• Input material:
━━━━
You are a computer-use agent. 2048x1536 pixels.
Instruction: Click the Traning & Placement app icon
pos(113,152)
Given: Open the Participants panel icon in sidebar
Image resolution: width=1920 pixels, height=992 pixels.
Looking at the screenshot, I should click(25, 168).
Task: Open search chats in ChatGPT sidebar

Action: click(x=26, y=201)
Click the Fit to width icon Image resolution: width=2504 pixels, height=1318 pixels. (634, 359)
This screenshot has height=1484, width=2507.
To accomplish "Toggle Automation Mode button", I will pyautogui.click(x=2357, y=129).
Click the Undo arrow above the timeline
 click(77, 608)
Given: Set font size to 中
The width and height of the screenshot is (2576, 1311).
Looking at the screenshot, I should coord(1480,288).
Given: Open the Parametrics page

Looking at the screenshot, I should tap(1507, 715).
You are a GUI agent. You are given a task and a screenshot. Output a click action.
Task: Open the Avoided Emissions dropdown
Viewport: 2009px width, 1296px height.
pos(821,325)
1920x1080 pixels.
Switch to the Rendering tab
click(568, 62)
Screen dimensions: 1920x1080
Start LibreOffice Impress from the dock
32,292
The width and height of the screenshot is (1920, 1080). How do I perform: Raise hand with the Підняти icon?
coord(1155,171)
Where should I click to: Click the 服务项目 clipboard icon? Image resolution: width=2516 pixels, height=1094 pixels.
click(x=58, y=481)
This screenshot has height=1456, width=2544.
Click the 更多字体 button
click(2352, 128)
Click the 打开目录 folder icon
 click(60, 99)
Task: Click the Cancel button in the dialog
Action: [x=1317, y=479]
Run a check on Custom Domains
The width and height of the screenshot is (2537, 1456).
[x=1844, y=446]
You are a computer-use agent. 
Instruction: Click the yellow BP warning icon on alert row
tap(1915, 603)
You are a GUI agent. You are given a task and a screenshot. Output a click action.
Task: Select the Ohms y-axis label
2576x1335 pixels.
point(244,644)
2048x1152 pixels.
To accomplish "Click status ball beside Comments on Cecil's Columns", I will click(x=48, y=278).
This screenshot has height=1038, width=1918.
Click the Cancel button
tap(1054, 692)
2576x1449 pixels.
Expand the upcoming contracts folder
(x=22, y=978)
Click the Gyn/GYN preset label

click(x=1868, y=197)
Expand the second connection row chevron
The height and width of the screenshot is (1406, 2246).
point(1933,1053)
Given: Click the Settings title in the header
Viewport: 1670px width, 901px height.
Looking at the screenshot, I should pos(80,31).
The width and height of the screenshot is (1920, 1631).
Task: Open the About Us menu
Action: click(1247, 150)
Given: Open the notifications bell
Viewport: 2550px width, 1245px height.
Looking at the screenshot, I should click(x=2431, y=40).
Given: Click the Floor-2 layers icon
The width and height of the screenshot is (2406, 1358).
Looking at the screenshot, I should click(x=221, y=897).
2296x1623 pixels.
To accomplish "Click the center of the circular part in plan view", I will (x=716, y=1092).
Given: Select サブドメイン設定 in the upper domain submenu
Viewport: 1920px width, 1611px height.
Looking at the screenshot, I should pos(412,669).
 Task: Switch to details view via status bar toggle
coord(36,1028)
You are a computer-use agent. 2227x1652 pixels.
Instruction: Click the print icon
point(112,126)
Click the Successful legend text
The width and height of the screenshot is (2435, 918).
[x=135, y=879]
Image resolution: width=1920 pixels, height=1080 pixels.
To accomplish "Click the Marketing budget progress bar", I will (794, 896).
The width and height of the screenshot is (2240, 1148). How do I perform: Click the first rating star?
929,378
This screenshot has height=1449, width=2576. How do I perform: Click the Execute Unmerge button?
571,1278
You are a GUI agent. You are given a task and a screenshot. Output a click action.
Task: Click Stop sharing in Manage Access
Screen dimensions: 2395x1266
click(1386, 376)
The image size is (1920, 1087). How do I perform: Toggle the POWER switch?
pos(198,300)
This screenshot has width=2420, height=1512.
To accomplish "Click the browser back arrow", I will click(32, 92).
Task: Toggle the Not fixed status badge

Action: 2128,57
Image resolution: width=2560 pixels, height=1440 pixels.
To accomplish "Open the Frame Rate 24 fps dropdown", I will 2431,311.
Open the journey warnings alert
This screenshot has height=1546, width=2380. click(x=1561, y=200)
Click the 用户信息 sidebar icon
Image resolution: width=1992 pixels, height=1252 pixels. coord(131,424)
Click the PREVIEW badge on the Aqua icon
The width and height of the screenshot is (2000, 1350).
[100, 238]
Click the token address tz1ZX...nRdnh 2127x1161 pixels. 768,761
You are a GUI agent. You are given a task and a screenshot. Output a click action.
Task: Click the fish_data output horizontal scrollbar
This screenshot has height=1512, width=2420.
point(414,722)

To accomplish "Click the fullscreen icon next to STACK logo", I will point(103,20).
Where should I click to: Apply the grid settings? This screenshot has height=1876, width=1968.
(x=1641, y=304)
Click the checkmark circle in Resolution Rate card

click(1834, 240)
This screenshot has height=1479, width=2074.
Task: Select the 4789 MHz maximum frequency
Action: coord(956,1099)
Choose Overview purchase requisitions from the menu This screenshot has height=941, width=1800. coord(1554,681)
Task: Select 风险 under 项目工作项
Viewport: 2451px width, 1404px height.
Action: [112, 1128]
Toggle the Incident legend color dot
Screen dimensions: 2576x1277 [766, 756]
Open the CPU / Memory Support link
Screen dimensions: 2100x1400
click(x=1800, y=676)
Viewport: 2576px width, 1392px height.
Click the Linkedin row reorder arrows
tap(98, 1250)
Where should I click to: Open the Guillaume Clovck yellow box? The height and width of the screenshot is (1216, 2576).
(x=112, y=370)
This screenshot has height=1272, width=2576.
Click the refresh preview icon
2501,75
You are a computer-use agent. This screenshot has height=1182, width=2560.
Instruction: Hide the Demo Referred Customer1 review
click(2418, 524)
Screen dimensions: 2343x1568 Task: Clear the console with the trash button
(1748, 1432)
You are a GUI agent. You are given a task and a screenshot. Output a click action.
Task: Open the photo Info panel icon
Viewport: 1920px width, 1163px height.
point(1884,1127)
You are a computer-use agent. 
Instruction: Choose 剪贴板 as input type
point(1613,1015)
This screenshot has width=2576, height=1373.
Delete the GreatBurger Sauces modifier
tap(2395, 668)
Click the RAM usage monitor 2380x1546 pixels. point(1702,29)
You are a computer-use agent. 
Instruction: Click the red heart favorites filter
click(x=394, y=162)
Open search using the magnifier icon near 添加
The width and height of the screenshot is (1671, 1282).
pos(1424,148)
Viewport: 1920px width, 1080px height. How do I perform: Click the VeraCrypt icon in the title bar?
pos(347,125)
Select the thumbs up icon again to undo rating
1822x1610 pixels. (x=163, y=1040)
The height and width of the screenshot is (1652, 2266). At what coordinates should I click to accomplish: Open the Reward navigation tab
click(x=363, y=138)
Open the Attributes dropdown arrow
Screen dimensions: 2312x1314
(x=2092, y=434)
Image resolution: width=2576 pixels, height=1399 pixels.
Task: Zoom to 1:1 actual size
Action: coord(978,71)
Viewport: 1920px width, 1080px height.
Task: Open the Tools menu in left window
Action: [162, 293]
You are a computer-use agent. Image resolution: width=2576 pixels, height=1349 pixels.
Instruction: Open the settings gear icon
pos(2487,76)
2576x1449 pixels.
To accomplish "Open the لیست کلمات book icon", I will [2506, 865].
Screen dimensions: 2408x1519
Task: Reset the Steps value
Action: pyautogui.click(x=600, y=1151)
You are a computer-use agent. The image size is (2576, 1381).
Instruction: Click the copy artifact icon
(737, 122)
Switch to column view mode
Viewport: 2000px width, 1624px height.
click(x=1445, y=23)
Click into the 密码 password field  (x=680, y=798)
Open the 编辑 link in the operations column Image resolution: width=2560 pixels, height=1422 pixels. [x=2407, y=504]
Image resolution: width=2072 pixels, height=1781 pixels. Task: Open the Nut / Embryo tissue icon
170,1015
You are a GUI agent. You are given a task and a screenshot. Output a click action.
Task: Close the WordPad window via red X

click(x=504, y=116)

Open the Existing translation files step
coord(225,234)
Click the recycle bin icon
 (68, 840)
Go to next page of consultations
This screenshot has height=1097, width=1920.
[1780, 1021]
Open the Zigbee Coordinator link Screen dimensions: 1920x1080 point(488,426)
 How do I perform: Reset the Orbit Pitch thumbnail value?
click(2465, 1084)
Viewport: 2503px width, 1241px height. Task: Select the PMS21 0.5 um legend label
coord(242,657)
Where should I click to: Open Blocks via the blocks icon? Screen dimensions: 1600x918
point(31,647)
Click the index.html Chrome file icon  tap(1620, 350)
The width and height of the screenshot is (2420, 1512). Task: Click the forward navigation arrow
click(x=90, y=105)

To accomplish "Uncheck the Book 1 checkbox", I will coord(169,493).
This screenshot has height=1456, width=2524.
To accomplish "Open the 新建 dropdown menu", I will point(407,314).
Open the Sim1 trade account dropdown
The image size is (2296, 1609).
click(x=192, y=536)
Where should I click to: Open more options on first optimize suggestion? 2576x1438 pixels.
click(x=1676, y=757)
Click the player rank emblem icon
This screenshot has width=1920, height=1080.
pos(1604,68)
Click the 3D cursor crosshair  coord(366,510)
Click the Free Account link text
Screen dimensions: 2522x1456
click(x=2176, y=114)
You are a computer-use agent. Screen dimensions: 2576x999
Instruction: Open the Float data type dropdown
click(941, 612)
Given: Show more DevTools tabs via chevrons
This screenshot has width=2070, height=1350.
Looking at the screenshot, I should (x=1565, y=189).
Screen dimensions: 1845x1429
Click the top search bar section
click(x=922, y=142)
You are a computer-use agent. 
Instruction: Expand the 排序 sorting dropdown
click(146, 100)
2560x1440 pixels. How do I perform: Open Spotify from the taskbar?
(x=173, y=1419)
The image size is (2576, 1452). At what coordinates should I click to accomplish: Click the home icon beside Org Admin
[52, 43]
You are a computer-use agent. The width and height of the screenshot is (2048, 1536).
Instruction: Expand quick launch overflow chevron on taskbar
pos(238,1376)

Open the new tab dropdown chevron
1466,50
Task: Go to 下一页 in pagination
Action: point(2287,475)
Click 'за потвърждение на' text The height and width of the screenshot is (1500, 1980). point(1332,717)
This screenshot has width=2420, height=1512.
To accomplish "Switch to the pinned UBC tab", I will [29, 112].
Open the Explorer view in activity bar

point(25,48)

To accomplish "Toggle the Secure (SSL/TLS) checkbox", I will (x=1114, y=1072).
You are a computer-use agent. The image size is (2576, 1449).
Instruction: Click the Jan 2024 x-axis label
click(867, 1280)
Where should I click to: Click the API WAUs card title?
━━━━
• Your goal: Each line from the first line of the listing through the line with "Click the Fit" must be output exactly, both ends included, and no other line may appear.

• Answer:
You are a computer-use agent. 2048x1536 pixels.
Instruction: Click the Traning & Placement app icon
pos(113,152)
Given: Open the Participants panel icon in sidebar
Image resolution: width=1920 pixels, height=992 pixels.
Looking at the screenshot, I should click(25, 168).
Task: Open search chats in ChatGPT sidebar

Action: click(x=26, y=201)
Click the Fit to width icon Image resolution: width=2504 pixels, height=1318 pixels. (634, 359)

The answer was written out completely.